[Passage given]
CA couple forced to take 8-hour train ride home amid Southwest fiasco: 'We just want to get home'


A California couple had to take an 8-hour train ride back home as the Southwest flight debacle continues to affect people's holiday travel plans.




abc7.com


----------



## joelkfla (Dec 28, 2022)

TinCan782 said:


> Meanwhile at Burbank Airport (BUR)...
> "CA couple forced to take 8-hour train ride home amid Southwest fiasco: 'We just want to get home'"
> 
> 
> ...


"forced to take an Amtrak train" ... like that's a bad thing?


----------



## jis (Dec 28, 2022)

joelkfla said:


> "forced to take an Amtrak train" ... like that's a bad thing?


In many people's mind that is like being downgraded to a Horse and Buggy from a Lexus


----------



## AmtrakBlue (Dec 28, 2022)

joelkfla said:


> "forced to take an Amtrak train" ... like that's a bad thing?


They probably had to ride in, egads!, coach.


----------



## Bob Dylan (Dec 28, 2022)

TinCan782 said:


> Meanwhile at Burbank Airport (BUR)...
> "CA couple forced to take 8-hour train ride home amid Southwest fiasco: 'We just want to get home'"
> 
> 
> ...


The Horror!8 Hours on a Train!


----------



## Anderson (Dec 28, 2022)

AmtrakBlue said:


> They probably had to ride in, egads!, coach.


I mean, it's not like Amtrak has space in the sleepers given all of the equipment sitting at Beech Grove.


----------



## Devil's Advocate (Dec 28, 2022)

[Source data]
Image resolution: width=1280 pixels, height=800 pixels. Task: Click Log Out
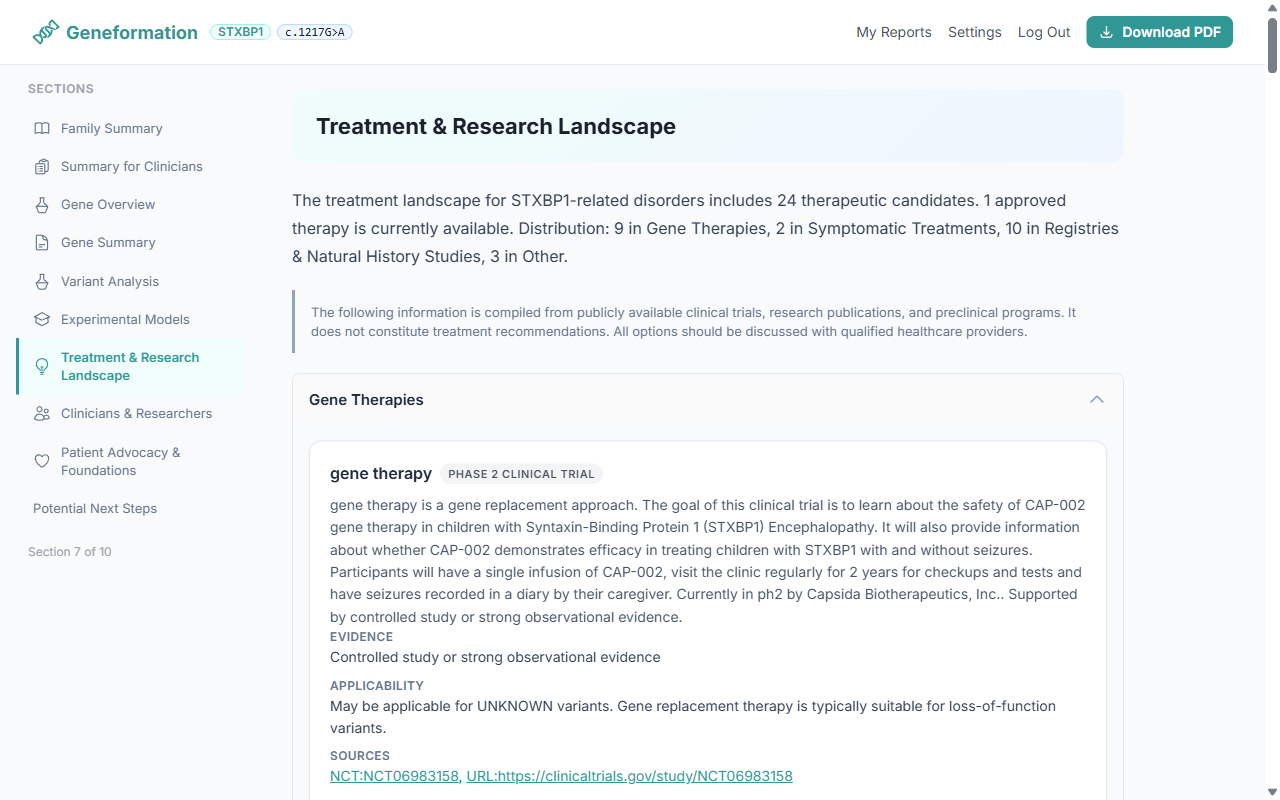pos(1043,32)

[Problem details]
Repeat, word for word, everything in the forum thread about the Southwest flight troubles from "## Bob Dylan" down to "on a Train!".

[Response to this task]
## Bob Dylan (Dec 28, 2022)

TinCan782 said:


> Meanwhile at Burbank Airport (BUR)...
> "CA couple forced to take 8-hour train ride home amid Southwest fiasco: 'We just want to get home'"
> 
> 
> ...


The Horror!8 Hours on a Train!